Sports betting rules in Wyoming were unanimously approved on Monday by the Wyoming Gaming Commission. This is an important hurdle that needed to be cleared in order for Wyoming to finally launch their legal sports betting market. There’s still a lot of work to be done but this move has some hoping that they could launch as early as this fall.
House Bill 133 Is Favorable for Sports Bettor
Wyoming hasn’t launched their legal sports betting market as yet but they sure seem like they’re well on their way to making it a reality sooner rather than later. The most optimistic predictions have their launch coming this fall although there are still a few hurdles left to overcome. House Bill 133, which Governor Mark Gordon signed on Monday, allows sportsbooks to accept digital, crypto and virtual currencies for betting on sports.
When looking at the details of the bill, it is interesting that Wyoming will prohibit retail sports betting at brick and mortar locations. In essence, this is a mobile-only bill and to be honest, that is significantly better than the alternative. Just ask New Jersey and Pennsylvania, two states that have made huge waves since launching. Both of those states get over 80% of their wagers from mobile apps. The fact that New Jersey regularly challenges Nevada for top overall handle in the country lets you know that mobile is the way to go, it isn’t even really a discussion. With that in mind, Wyoming is most definitely on the right track in terms of being able to maximize profits.

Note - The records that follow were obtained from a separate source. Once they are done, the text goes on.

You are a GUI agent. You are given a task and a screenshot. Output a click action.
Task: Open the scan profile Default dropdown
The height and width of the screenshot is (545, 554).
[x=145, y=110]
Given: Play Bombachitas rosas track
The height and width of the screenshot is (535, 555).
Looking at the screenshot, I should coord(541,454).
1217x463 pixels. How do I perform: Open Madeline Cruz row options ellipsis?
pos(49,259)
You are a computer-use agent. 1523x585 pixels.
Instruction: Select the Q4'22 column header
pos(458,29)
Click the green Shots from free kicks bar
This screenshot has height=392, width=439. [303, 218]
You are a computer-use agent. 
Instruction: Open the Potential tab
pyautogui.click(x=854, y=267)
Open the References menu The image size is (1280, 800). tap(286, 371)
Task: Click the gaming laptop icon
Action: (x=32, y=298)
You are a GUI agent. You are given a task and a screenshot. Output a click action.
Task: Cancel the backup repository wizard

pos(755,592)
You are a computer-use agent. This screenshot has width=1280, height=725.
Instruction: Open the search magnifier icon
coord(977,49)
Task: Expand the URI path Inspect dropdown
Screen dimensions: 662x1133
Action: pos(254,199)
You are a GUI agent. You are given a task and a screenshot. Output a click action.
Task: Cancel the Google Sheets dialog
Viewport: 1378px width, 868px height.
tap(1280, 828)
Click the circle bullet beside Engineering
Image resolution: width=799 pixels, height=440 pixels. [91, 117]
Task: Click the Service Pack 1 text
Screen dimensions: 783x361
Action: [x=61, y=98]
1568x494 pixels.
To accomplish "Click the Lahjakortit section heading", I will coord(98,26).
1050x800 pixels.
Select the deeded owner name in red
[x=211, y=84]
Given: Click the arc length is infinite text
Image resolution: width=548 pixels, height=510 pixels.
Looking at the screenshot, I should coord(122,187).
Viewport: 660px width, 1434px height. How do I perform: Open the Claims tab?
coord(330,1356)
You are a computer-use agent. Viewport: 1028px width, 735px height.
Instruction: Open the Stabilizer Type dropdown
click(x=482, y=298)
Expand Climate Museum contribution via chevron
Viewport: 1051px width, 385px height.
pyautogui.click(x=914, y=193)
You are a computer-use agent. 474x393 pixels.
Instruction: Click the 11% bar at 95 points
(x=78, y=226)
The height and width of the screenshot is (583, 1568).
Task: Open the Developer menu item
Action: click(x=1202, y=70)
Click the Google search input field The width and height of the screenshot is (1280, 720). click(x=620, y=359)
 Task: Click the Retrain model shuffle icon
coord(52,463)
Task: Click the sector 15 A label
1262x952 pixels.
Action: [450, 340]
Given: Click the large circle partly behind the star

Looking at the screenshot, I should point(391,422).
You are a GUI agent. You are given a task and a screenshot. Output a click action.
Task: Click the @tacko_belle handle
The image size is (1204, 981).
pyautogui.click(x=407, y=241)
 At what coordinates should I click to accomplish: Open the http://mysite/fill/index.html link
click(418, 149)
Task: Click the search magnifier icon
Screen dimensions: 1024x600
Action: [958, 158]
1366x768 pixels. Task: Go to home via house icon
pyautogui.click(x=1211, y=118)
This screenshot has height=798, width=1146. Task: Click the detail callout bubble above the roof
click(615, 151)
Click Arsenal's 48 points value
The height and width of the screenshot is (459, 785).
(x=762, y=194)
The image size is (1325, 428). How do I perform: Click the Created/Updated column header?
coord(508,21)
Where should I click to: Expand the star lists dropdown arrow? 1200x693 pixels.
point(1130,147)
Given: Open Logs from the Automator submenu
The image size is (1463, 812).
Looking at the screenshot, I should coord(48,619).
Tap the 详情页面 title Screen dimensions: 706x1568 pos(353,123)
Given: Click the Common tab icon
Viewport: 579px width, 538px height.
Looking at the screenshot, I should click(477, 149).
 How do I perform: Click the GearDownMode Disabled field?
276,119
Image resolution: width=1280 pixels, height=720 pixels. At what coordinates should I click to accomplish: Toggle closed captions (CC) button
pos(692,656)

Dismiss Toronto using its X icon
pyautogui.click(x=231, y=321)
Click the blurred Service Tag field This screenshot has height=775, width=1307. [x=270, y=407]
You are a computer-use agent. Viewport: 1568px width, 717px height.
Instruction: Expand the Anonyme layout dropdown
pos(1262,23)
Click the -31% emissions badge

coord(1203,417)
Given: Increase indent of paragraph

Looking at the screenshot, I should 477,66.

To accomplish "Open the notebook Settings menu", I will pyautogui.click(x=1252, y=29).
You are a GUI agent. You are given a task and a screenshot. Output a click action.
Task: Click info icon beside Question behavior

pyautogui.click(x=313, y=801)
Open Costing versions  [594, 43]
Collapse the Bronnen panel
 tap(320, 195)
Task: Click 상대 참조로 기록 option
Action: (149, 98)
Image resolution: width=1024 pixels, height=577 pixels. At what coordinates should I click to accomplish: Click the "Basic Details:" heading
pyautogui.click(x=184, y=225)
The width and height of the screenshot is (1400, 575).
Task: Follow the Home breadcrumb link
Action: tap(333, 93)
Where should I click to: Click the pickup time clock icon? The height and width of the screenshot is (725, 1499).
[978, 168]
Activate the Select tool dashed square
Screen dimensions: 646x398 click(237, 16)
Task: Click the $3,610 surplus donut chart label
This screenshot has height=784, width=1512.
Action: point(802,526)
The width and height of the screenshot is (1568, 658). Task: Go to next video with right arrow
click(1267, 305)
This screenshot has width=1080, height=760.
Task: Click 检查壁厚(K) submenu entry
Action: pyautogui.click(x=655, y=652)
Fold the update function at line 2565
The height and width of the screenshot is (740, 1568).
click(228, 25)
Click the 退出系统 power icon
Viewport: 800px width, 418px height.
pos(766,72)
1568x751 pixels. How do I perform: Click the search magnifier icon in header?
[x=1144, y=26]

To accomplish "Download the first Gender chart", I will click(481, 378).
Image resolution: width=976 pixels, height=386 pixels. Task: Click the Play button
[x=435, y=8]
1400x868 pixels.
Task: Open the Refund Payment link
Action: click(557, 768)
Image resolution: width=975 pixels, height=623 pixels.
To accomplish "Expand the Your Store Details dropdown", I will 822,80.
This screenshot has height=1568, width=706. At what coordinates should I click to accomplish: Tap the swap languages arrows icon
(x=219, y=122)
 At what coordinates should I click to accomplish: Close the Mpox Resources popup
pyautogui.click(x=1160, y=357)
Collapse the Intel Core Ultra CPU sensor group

A Closer Look at the Rules of Bill 133
Let’s start with the good news for operators; Wyoming has an uncapped online sportsbook which means an unlimited amount of operators can apply. Wyoming is also one of the only states that will allow individuals under the age of 21 to make wagers. Their actual age requirement will be 18 years old. Additionally, unlike a lot of other states that have gone live, Wyoming will not have any restrictions on in-state college sports. In addition to the cryptocurrency and other forms of payment mentioned, sports bettors will also be able to fund their account via credit card, debit card, as well as traveler’ss checks and foreign currency as well.
Sportsbook operators will be taxed 10% on their gross gaming revenues. That number is a lot better than most of the other markets that have opened so that’s another win for Wyoming. While all of these things are fantastic, Wyoming has a very obvious problem that will not be easy for them to overcome with potential operators.
Small Population Will Always Work Against Wyoming
Wyoming is the least populous state in the country and for sportsbook operators, that’s a huge elephant in the room. It also gives you an indication as to why their deal seems to be so market friendly, they really don’t have a choice. Lack of population means it will always be an uphill battle for sportsbook operators in the state because they simply might not be able to generate enough handle to make it a lucrative venture.
Players in Wyoming and across the country that don’t yet have access to legalized sports betting can go to OddsTrader once this changes. OddsTrader currently offers betting odds comparison in Illinois, Colorado, New Jersey, Pennsylvania, Tennessee, Indiana, Michigan, Virginia, Iowa and West Virginia. All in all, Wyoming is doing their best to set themselves up to be in the best position to entice sportsbook operators with favorable terms and if everything goes according to plan, we could see them launch this fall.